-- Opening Marker --

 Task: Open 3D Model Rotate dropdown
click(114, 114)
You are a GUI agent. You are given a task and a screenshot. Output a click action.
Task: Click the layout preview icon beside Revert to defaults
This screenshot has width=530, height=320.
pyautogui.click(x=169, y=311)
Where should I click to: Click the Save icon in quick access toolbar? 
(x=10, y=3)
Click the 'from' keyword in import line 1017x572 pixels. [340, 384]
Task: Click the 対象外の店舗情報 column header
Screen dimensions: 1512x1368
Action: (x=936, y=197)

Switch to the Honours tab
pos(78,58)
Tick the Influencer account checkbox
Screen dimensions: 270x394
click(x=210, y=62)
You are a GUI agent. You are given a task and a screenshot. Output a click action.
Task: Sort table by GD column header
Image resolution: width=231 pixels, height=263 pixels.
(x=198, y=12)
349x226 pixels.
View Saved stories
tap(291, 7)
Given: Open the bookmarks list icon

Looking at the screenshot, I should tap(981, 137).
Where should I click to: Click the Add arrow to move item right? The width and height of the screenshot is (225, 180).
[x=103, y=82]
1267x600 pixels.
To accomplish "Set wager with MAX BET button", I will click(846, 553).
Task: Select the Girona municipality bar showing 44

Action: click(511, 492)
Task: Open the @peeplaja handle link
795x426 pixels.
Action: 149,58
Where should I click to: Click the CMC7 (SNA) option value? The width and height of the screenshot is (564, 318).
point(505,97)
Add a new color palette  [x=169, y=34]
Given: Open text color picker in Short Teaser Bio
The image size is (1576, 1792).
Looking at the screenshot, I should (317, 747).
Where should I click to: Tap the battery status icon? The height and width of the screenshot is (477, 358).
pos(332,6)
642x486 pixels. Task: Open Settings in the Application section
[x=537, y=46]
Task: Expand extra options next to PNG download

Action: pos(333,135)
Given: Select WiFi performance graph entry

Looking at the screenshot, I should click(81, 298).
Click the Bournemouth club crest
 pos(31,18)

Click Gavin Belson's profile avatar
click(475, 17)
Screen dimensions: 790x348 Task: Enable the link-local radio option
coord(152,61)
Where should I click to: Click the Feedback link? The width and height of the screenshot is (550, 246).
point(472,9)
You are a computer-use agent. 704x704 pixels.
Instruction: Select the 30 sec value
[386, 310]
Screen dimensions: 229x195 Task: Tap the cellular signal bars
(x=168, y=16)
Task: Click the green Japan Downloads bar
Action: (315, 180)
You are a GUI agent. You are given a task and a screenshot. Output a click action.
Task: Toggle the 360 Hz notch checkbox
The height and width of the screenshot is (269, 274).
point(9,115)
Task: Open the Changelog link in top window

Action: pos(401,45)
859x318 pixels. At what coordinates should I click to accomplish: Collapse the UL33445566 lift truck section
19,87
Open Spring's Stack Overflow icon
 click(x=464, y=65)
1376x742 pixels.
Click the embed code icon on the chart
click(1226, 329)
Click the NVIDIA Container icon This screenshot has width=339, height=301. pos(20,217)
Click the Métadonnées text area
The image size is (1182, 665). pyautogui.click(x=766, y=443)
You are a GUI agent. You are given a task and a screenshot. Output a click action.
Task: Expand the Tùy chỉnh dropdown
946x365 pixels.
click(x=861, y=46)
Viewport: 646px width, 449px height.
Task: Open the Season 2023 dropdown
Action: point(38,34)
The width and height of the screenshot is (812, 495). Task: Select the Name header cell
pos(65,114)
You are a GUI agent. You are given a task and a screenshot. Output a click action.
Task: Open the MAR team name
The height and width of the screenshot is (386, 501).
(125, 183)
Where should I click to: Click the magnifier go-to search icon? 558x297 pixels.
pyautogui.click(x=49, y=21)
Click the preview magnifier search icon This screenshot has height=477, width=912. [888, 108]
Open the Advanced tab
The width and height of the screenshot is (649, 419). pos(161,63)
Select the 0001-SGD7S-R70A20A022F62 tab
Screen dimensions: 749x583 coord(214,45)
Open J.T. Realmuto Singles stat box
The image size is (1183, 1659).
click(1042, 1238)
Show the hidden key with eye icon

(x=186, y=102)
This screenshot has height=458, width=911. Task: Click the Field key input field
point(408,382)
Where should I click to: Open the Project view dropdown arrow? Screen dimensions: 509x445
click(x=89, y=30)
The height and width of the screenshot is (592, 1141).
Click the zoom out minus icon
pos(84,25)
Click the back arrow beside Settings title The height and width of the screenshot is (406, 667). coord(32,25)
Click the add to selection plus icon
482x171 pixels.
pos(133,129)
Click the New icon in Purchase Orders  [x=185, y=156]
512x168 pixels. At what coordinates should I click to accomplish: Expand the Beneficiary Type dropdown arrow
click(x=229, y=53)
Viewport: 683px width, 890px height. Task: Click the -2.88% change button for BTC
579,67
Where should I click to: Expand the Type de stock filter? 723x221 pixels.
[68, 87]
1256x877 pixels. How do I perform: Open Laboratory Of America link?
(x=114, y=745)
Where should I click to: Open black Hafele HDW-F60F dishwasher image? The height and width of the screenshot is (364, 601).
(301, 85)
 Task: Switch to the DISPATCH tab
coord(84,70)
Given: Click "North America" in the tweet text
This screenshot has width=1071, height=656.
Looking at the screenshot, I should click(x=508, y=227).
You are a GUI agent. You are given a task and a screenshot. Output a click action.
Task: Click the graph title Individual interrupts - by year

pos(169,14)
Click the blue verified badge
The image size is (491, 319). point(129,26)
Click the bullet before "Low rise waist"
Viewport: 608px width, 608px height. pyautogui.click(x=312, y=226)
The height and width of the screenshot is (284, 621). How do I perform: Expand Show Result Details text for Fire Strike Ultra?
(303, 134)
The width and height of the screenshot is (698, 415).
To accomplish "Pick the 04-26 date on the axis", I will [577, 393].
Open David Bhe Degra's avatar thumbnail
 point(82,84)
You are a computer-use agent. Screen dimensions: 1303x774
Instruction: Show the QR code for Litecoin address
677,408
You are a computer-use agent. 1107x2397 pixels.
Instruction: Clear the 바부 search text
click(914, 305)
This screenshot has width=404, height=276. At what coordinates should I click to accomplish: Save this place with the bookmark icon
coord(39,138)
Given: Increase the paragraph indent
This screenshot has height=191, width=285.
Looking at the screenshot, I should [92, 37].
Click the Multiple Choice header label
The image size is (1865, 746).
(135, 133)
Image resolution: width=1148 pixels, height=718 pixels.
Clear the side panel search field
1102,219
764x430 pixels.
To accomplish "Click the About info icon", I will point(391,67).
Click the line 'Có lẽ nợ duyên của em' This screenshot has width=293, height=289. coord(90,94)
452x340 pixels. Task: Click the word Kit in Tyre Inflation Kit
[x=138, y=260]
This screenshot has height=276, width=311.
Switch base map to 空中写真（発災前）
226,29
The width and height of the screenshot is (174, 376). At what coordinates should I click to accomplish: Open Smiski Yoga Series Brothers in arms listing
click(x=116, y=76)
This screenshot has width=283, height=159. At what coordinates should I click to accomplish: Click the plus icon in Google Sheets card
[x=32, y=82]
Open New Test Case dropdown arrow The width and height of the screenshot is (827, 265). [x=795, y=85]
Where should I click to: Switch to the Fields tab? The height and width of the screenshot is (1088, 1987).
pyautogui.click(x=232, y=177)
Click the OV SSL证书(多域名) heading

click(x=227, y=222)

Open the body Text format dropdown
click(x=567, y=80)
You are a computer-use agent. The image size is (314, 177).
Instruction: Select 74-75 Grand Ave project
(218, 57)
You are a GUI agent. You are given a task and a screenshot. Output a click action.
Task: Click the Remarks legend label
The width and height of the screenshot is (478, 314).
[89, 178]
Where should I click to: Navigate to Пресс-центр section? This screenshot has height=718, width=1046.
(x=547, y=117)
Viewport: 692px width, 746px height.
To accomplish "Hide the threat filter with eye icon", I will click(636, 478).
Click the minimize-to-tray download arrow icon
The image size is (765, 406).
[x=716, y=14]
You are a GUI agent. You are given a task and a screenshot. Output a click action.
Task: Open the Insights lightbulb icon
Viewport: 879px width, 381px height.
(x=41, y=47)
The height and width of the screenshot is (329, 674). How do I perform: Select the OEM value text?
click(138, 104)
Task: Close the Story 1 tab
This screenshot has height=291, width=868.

-- Closing Marker --

#### What to do
Pull every line containing the word "color" out of the material and copy it.

#### Exercise result
Add a new color palette  [x=169, y=34]
Given: Open text color picker in Short Teaser Bio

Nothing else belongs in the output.